Low-Rate Denial-of-Service Attack Detection: Defense Strategy Based on Spectral Estimation for CV-QKD

Abstract

Although continuous-variable quantum key distribution (CVQKD) systems have unconditional security in theory, there are still many cyber attacking strategies proposed that exploit the loopholes of hardware devices and algorithms. At present, few studies have focused on attacks using algorithm vulnerabilities. The low-rate denial-of-service (LDoS) attack is precisely an algorithm-loophole based hacking strategy, which attacks by manipulating a channel’s transmittance T. In this paper, we take advantage of the feature that the power spectral density (PSD) of LDoS attacks in low frequency band is higher than normal traffic’s to detect whether there are LDoS attacks. We put forward a detection method based on the Bartlett spectral estimation approach and discuss its feasibility from two aspects, the estimation consistency and the detection accuracy.

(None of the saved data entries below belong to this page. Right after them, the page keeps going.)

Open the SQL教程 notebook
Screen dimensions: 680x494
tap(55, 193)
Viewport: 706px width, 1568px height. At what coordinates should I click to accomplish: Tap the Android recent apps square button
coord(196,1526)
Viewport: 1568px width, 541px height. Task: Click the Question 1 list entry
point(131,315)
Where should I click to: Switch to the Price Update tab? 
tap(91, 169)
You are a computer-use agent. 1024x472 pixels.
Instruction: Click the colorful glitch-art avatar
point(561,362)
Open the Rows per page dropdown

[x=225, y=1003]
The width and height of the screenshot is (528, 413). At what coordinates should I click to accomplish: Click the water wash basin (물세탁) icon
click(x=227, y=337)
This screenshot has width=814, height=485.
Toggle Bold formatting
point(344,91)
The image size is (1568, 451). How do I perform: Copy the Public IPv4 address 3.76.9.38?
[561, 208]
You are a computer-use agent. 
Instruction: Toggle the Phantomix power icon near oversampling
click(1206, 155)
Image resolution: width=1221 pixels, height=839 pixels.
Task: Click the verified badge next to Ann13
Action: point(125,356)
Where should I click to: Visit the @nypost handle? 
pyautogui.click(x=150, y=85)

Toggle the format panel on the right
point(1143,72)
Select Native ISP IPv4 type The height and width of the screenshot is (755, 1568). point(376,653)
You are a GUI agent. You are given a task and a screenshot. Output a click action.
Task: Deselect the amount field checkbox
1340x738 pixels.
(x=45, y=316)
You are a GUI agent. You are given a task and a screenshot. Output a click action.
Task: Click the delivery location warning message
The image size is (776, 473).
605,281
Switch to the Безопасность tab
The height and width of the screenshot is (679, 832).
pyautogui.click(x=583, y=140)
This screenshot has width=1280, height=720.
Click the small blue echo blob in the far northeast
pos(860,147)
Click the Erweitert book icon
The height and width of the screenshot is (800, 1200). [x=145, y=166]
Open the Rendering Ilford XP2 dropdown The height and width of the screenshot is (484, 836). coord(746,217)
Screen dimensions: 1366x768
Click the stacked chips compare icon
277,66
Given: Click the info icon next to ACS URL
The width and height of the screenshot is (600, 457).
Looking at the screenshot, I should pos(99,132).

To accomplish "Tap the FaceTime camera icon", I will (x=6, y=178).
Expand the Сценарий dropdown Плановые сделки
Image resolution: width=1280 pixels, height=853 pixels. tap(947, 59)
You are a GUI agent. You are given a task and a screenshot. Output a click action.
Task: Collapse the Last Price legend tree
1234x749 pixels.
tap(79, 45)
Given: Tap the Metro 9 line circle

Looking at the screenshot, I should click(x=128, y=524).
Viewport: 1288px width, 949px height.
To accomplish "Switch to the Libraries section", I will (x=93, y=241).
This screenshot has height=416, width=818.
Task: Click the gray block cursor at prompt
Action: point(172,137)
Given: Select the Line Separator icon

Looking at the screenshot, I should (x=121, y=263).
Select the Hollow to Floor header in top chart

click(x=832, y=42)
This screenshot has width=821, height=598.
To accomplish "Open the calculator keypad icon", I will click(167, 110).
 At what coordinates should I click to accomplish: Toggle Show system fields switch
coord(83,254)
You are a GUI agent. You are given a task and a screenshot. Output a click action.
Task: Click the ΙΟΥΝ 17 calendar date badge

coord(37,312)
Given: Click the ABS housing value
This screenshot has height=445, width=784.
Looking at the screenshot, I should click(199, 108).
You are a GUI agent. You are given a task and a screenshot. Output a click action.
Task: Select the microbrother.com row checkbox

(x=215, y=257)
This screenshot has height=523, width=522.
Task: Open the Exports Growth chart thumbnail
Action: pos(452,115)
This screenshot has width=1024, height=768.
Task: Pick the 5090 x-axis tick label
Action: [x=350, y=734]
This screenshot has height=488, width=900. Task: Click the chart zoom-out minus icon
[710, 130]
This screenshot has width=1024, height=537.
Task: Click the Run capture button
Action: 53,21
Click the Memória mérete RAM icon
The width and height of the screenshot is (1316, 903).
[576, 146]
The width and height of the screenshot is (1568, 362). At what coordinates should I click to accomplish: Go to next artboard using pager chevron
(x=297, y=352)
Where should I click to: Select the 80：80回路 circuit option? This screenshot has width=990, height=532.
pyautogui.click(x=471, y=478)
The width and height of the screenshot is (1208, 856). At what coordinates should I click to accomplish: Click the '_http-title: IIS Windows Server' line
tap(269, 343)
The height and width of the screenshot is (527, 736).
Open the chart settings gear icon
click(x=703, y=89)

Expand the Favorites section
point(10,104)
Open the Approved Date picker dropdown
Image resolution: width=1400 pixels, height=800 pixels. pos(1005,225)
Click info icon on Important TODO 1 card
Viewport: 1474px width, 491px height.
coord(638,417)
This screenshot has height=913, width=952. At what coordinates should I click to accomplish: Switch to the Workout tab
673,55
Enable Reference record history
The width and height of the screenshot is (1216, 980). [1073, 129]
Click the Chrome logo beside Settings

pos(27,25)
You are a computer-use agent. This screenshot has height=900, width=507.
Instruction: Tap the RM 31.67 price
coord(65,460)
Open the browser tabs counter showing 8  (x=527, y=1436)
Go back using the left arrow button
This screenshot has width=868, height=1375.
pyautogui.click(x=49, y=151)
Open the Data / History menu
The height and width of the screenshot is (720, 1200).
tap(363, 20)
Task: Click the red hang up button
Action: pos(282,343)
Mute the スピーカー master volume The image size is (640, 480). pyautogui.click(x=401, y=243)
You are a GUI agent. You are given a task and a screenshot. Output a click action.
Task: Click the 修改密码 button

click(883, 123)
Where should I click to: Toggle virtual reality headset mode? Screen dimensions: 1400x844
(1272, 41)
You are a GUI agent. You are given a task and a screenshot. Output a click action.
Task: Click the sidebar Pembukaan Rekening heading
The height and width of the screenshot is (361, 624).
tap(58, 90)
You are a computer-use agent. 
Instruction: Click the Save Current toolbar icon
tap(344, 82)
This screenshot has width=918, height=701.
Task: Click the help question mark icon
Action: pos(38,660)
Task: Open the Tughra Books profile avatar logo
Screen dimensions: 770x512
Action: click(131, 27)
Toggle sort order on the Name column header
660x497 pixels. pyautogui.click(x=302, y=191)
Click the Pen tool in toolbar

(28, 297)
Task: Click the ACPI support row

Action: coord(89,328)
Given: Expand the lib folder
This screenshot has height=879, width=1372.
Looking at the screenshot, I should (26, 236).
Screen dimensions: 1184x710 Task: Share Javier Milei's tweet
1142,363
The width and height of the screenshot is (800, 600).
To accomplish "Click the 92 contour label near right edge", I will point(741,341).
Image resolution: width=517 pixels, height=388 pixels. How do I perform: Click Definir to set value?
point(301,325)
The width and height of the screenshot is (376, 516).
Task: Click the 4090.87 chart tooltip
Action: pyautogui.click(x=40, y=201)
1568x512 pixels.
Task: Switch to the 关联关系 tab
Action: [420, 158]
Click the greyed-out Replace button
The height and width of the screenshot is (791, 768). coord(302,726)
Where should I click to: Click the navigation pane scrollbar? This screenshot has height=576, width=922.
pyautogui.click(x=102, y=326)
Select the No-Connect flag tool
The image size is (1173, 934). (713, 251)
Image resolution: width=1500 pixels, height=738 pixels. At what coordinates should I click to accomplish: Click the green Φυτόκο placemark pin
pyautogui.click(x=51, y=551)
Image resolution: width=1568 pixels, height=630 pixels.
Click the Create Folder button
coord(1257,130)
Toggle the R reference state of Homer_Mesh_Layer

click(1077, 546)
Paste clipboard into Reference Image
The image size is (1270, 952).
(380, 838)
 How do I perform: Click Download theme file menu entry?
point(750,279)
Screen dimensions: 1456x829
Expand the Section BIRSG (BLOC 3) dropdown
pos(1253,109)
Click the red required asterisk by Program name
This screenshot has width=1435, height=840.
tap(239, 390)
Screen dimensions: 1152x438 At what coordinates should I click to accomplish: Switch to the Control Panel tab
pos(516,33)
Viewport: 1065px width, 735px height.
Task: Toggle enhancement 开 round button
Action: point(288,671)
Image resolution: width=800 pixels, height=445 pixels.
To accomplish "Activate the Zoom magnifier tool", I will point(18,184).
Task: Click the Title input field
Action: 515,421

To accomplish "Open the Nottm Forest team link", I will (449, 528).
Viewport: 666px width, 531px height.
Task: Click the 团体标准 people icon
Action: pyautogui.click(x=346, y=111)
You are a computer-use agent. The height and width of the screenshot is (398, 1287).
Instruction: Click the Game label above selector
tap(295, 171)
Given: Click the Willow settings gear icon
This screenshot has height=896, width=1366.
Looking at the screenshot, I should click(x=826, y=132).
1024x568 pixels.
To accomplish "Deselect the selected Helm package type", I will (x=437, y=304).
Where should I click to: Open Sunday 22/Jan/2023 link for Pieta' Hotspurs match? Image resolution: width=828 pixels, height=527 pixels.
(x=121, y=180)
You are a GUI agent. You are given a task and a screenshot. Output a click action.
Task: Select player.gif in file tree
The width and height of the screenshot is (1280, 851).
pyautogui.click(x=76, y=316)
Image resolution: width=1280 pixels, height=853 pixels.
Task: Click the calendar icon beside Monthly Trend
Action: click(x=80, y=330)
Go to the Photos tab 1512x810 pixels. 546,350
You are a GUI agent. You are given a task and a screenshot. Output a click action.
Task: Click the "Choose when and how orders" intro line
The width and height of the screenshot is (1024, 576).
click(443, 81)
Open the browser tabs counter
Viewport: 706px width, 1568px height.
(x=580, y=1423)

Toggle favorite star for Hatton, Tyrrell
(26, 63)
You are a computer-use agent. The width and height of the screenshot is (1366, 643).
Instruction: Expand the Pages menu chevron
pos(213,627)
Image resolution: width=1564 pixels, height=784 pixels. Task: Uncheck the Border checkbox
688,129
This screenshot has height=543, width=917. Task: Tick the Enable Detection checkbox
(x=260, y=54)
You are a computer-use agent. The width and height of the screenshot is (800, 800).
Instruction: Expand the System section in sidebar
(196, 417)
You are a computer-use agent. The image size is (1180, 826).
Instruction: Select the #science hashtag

Our experiment results demonstrate that the method can effectively detect LDoS attacks and maintain the consistency of estimation. In addition, compared with the traditional method based on the wavelet transform and Hurst index estimations, our method has higher detection accuracy and stronger pertinence. We anticipate our method may provide an insight into how to detect an LDoS attack in a CVQKD system.